Arriving back into what we considered "the real world", we were surprised by the warmth of the sun, the number of people on the main beach. We immediately repaired to a small shop, where we bought cold beer, potato chips and olives, in celebration of our ultimate victory.

At night we ate Indian food, accompanied by one dollar beers, and afterwards returned home to sleep, tired from our adventurous day at the beach.
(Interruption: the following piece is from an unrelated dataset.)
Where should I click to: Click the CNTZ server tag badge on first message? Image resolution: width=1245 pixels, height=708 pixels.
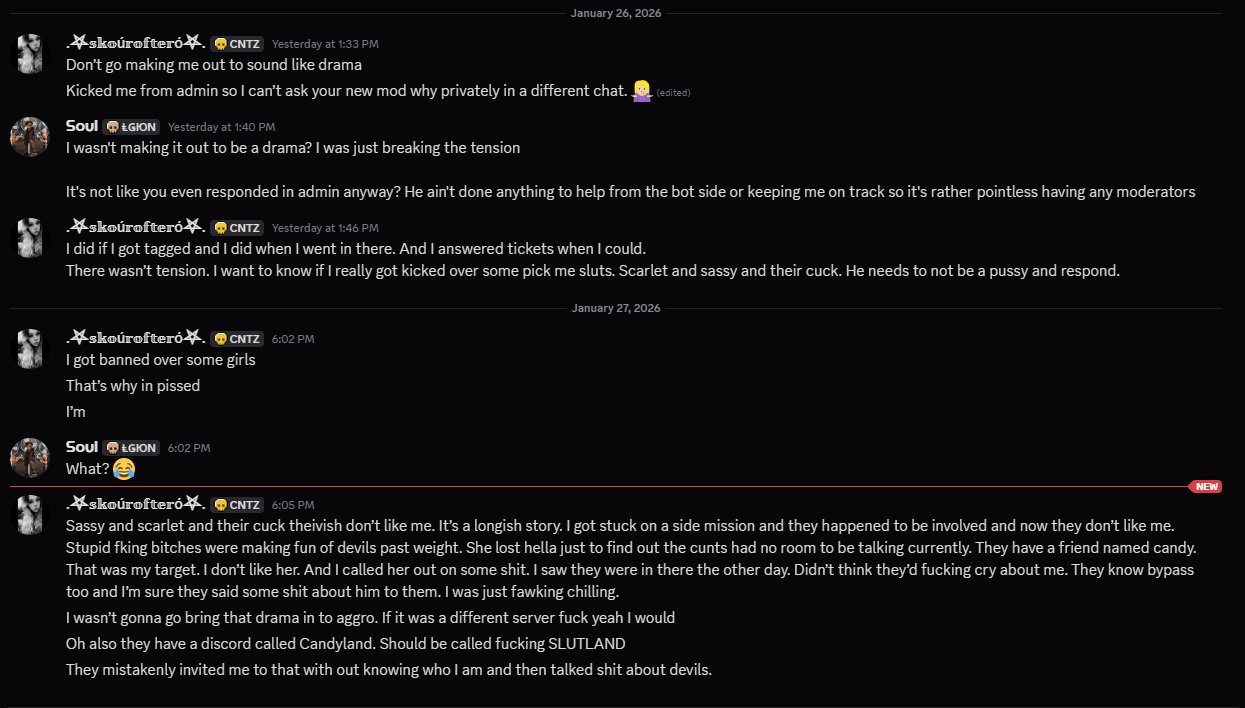(x=237, y=44)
In doing this, we were doing something truly unique, as this town seems to have been built on foundations of partying until the wee hours of the morning.

We walked past Australian rock bars and the posted results of local "beer-bong" contests, past scantily-clad Americans with hoarse voices inviting us to enter their bar, past flag-waving Canadians and stumbling Brits. And finally, after a long and tiring day, we headed off to sleep.

01 July 2007


I am in Lagos now, a beautiful, paradisiacal, bacchanalian town a few hours from Faro. I cannot write much now, as the Internet is a pain in the ass, and I am tired as hell, but I will return soon, with photos and stories galore.

I hope that all are well. More soon.